Yesterday we heard a story of a company in Ohio, running a 3000, whose IT manager planned to retire rather than migrate. Telling top management about your retirement plans is not mandatory. Frankly, having an option to retire is a special situation in our modern era. Figuring that you could be replaced, along with all of your in-company experience and know-how about things like COBOL, is far from certain. Legacy systems still run much of the world, but the people who built and tend to them are growing older, out of the workforce.
It's a glorious thing, knowing that your server's environment was first crafted four decades ago. Some of the brightest players from that era are still around, though not much active. Fred White built IMAGE, alongside Jon Bale at HP. Neither are at work today. Fred's now 90, as of April.
In another example of a seasoned 3000 expert, Ken Nutsford's LinkedIn account reports that he celebrates 45 years at Computometric Systems, the development company he founded with his wife Jeanette. In a Throwback Thursday entry, here they are, 10 years ago and now, still together. Not all of us wear so well, but they've retired enough to have travelled the world over, several times, on cruise ships. That's what more than 40 years will earn you.
It's been a decade since there's been a HP World conference like the one pictured at left, hosted by the Nutsfords, complete with a hospitality buffet as well as a board of trivia (below, click for detail) technical details that just a tiny set of experts might know. The number of people who know the operating system and the hardware at hand at that level has been on the decline. Not just in the MPE world, but throughout the computer industry.
BusinessWeek recently ran an article titled, "Who'll keep your 50 year old software running?" Even though the Nutsfords retired from leading SIGCOBOL in 2004, there's plenty of COBOL around. But not anywhere near enough people to maintain it, although companies continue to try.
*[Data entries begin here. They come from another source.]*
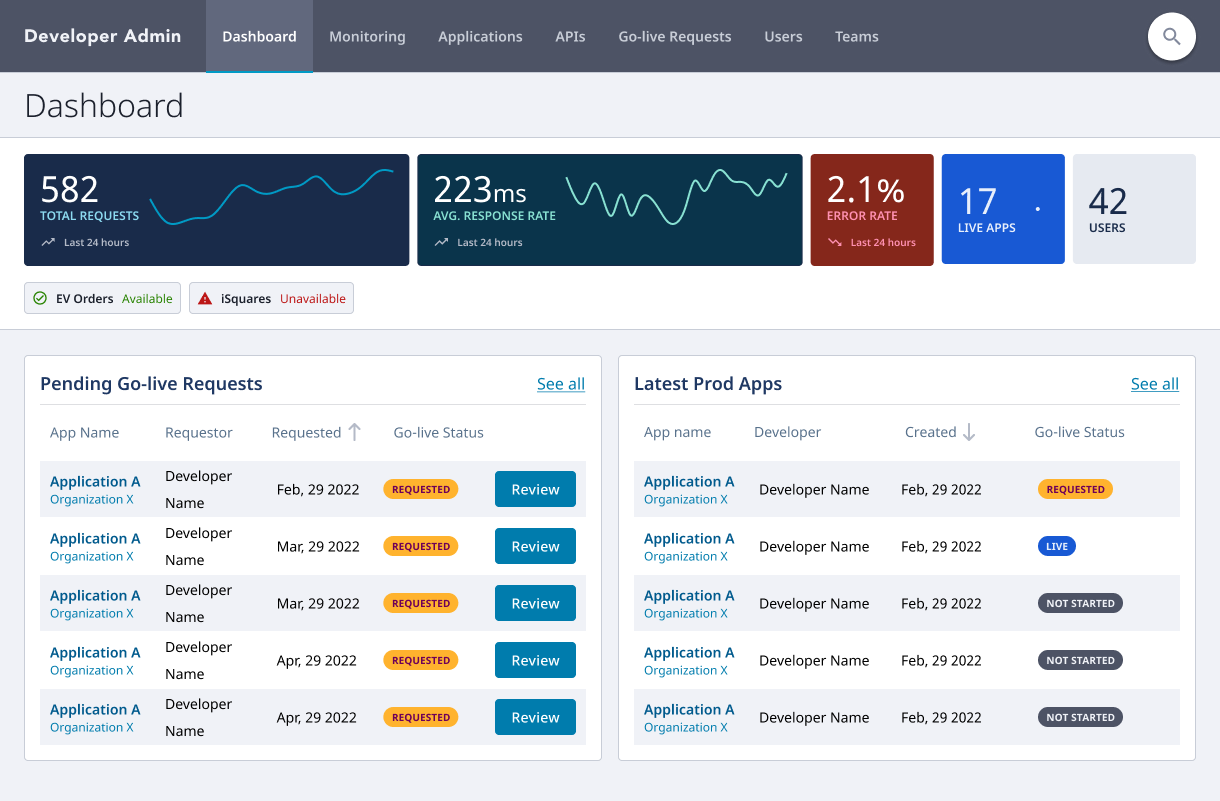Click the search magnifier icon
The width and height of the screenshot is (1220, 801).
tap(1171, 37)
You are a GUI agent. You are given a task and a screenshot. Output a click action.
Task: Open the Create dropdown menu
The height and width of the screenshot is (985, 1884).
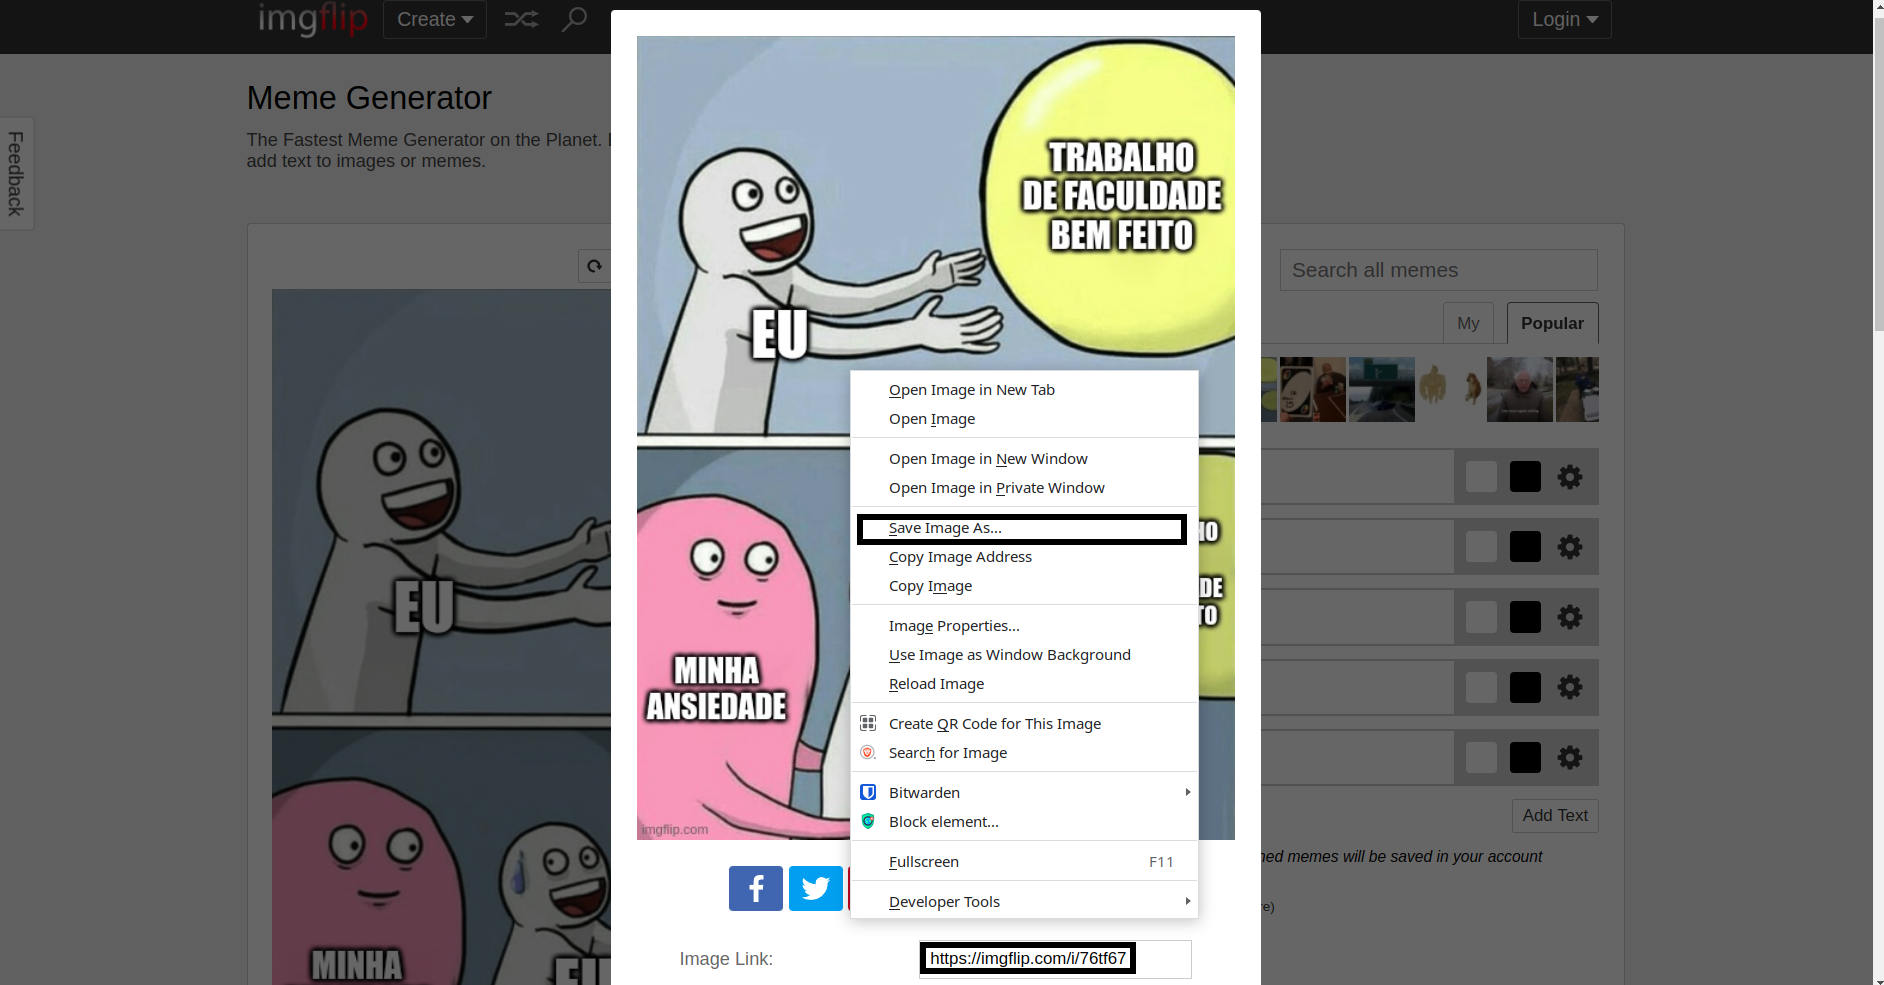point(434,19)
The baby boomers that brought us the computer revolution, developing the products and programs we now rely on, are retiring. But many companies are still using programs written in such software languages as COBOL and Fortran that were considered “cutting edge” 50 years ago. Indeed, the trade publication Computerworld has reported that more than half of the companies they surveyed are still developing new COBOL programs
"Staffing is the first thing to go these days," said Birket Foster in a Webinar briefing this week. His MB Foster company is still doing migrations, including moving a Unix customer off the Progress database and onto SQL Server. Progress is a youngster compared to COBOL and IMAGE. Some people decide to migrate because of the migration of their most expert people.
The article notes that up to one-half of all COBOL and Fortran programmers are at least 50 years old. Younger developers arrive with experience in newer languages. There's a gap to cross between what's operational and what's state-of-the-art. "Smart companies have recruitment and succession plans, of course," the business magazine said. "What they don’t have is access to an adequate supply of workers with the technical expertise they need."
The staffing issues complicate the timing of migrations. How long can you depend on legacy software while you get a replacement up and tested, something the younger set of developers can understand? A migration takes at least 18 months, Foster says. He adds that getting started on the assessment is pretty much a do-it-now item. August is a month that hosted HP World conferences for a good business reason: this is the time of the year when companies are planning their IT budgets for the year to come.